AIModels.AIutil.make_features(INX)[source]

Prepare features for analysis and compute features boundaries

Parameters:

INX (dict) -- Dictionary with the fields to be analyzed

Returns:

  • num_features (int) -- Number of features

  • m_limit (list) -- List with the boundaries of the features

AIModels.AIutil.make_data_base(InputVars, period='ANN', version='V5', SMOOTH=False, normalization='STD', eof_interval=None, detrend=False, shift='ERA5', case=None, datatype='Source_data', location='DDIR')[source]

Organize data variables in data base INX

Parameters:
  • InputVars (list) -- List of variables to be analyzed

  • period (string) -- Period to be analyzed

  • version (string) -- Version of the dataset

  • SMOOTH (boolean) -- If True, smooth the data

  • normalization (string) -- Type of normalization to be applied

  • eof_interval (list) -- List with the starting and ending date for EOF analysis

  • detrend (boolean) -- If True, detrend the data

  • shift (string) -- Type of shift to be applied to select the data

  • case (string) -- Case to be analyzed

  • datatype (string) -- Type of data to be analyzed, either Source_data or Target_data

  • location (string) -- Data directory

Returns:

INX -- Dictionary with the fields to be analyzed. The dictionary is organized as follows: INX = {'id1':{'case':case,'datatype': datatype,'field':invar.name,'level':inlevel, 'centlon':centlon,'arealat':arealat, 'arealon':arealon, X':X,'xdat':xdat,'mr':mr,'var_retained':varr,'udat':udat,'vdat':vdat,'sdat':sdat}}

Return type:

dict

AIModels.AIutil.init_weights(m)[source]

Initialize weights with uniform ditribution

AIModels.AIutil.count_parameters(model)[source]

Count Model Parameters

AIModels.AIutil.epoch_time(start_time, end_time)[source]

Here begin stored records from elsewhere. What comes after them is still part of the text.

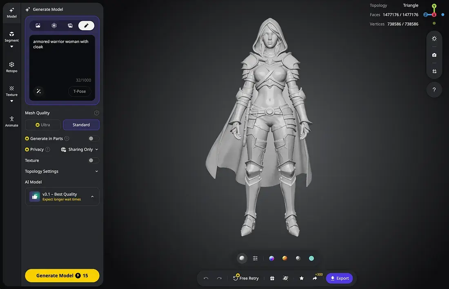
Task: Click the lighting sun icon in the right toolbar
Action: point(434,39)
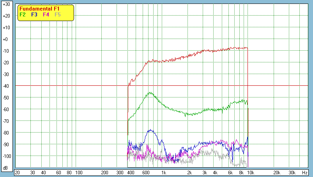Click the magenta F4 legend label
The width and height of the screenshot is (313, 177).
(46, 14)
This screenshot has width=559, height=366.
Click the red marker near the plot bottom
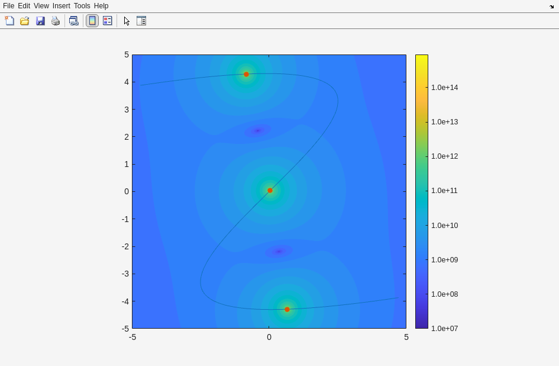click(x=287, y=309)
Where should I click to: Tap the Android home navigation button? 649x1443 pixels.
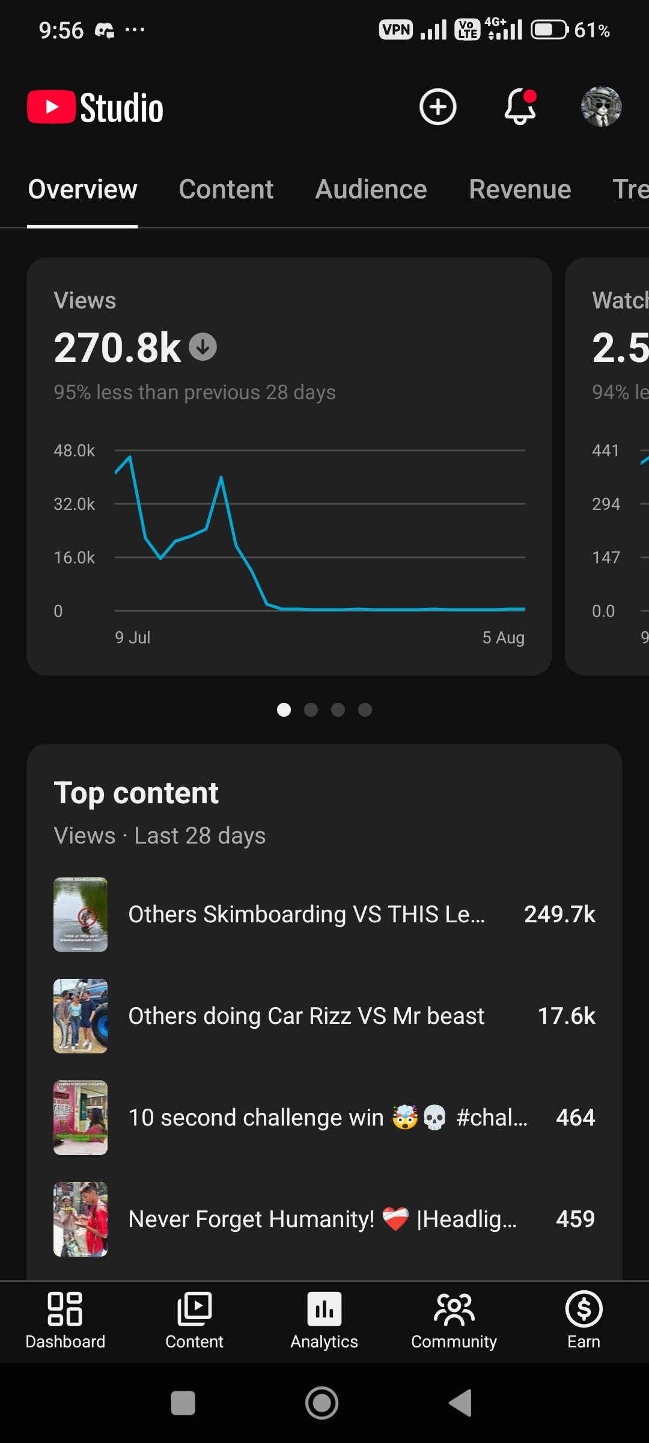[x=321, y=1403]
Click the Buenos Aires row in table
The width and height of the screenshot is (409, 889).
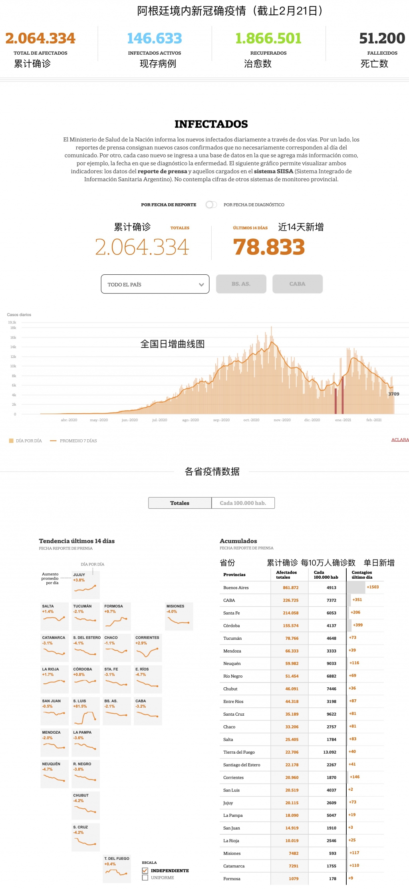(236, 587)
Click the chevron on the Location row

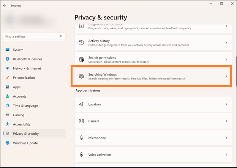click(226, 104)
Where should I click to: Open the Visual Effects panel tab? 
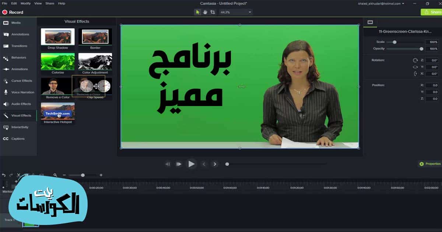tap(18, 116)
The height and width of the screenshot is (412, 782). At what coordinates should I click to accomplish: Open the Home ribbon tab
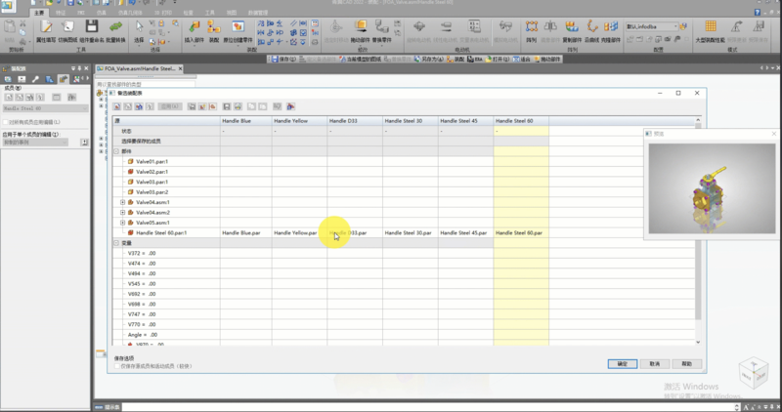40,13
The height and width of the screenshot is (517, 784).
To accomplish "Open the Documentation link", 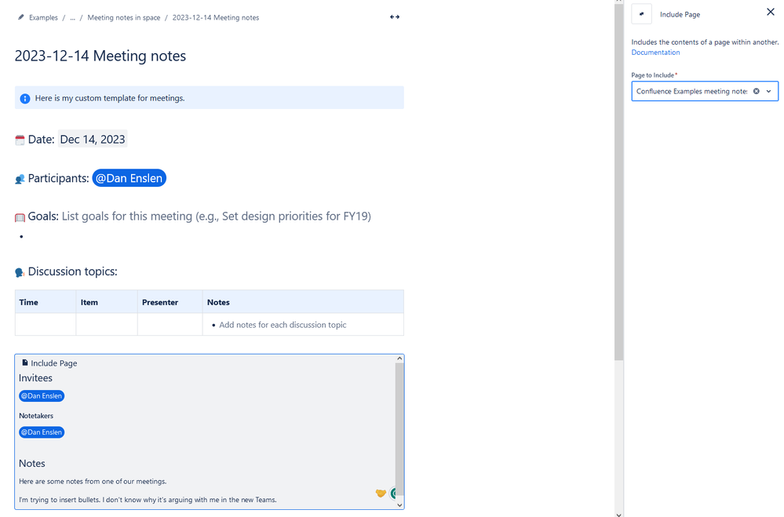I will coord(655,52).
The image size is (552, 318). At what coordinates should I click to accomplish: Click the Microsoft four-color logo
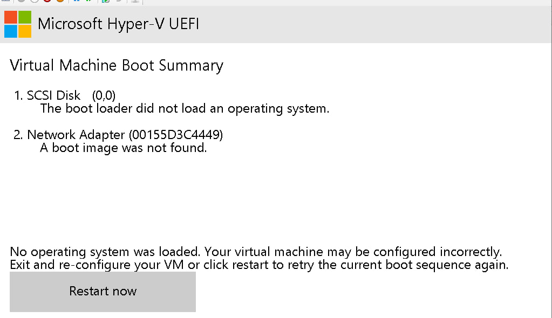[18, 24]
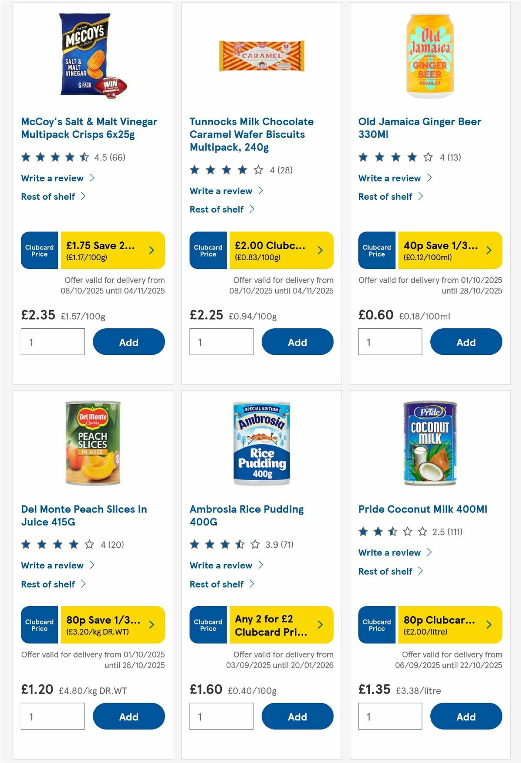Add Old Jamaica Ginger Beer to basket
521x763 pixels.
[466, 342]
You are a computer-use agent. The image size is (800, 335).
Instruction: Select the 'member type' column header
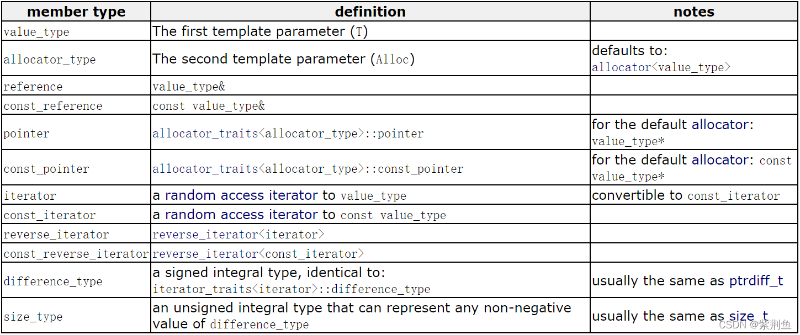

Compute Execution time per epoch

AIModels.AIutil.create_time_features(data_time, start, device)[source]

Create the past features for monthly means

Parameters:
  • data_time (xarray dataset) -- Time data

  • start (datetime) -- Starting date

  • device (string) -- Device to be used for computation

Returns:

pasft -- Tensor with the past features Three levels:

  • The first level is the month sequence

  • The second level is the seasonal cycle

  • The third is the year

Return type:

torch tensor

AIModels.AIutil.rescale(params, PDX, out_train0, out_val0, out_test0)[source]

' Rescale data to original values, according to scaling choice in

Parameters:
  • params (dict) -- Dictionary with the parameters for the analysis

  • PDX (dict) -- Dictionary with the information for the fields to be analyzed

  • out_train0 (numpy array) -- Training data

  • out_val0 (numpy array) -- Validation data

  • out_test0 (numpy array) -- Test data

Returns:

  • out_train (numpy array) -- Rescaled training data

  • out_val (numpy array) -- Rescaled validation data

  • out_test (numpy array) -- Rescaled test data

  • true (numpy array) -- Original data

AIModels.AIutil.make_dyn_verification(ver_f, area, dyn_cases, dynddr, times, dyn_startdate, dyn_enddate, filever)[source]

Make dynamic verification data

Parameters:
  • ver_f (numpy array) -- Verification data

  • area (string) -- Area to be analyzed

  • dyn_cases (list) -- List of cases to be analyzed

  • dynaddr (string) -- Address of the dynamic data

  • times (numpy array) -- Time data

  • dyn_startdate (string) -- Starting date for the data

  • dyn_enddate (string) -- Ending date for the data

  • filever (string) -- Name of the file to be written

Returns:

ver_d -- Verification data in numpy format

Return type:

numpy array

AIModels.AIutil.eof_to_grid_new(choice, field, verification, forecasts, times, INX=None, params=None, truncation=None)[source]

Transform from the eof representation to the grid representation, putting data in the format (Np, Tpredict,gridpoints) in stacked format . Where Np is the total number of cases that is given by $N_p = L - TIN - Tpredict +1$ L is the total length of the test period and Tpredict is the number of lead times and gridpoints is the number of grid points in the field. All fields start at month 1 of the prediction.

Parameters:
  • choice (string) -- Choice of data to be analyzed, either test, validation or training

  • field (string) -- Field to be analyzed

  • verification (numpy array) -- Verification data from reanalysis

  • forecasts (numpy array) -- Forecasts data from the network

  • times (DateTime) -- Time data for entire period

  • INX (dict) -- Dictionary with the information for the fields to be analyzed

  • truncation (int) -- Number of modes to be retained in the observations

Returns:

  • The routines returns arrays in the format of xarray datasets

  • as (Np,lead,grid points) in stacked format

  • Fcst (xarray dataset) -- Forecast data in grid representation

  • Obs (xarray dataset) -- Observations data in grid representation

  • Ver (xarray dataset) -- Verification data in grid representation

  • Per (xarray dataset) -- Persistence data in grid representation

AIModels.AIutil.matrix_rank_light(X, S)[source]

Compute the rank of a matrix using the singular values

Parameters:
  • X (numpy array) -- Matrix to be analyzed

  • S (numpy array) -- Singular values of the matrix

Returns:

rank -- Rank of the matrix

Return type:

int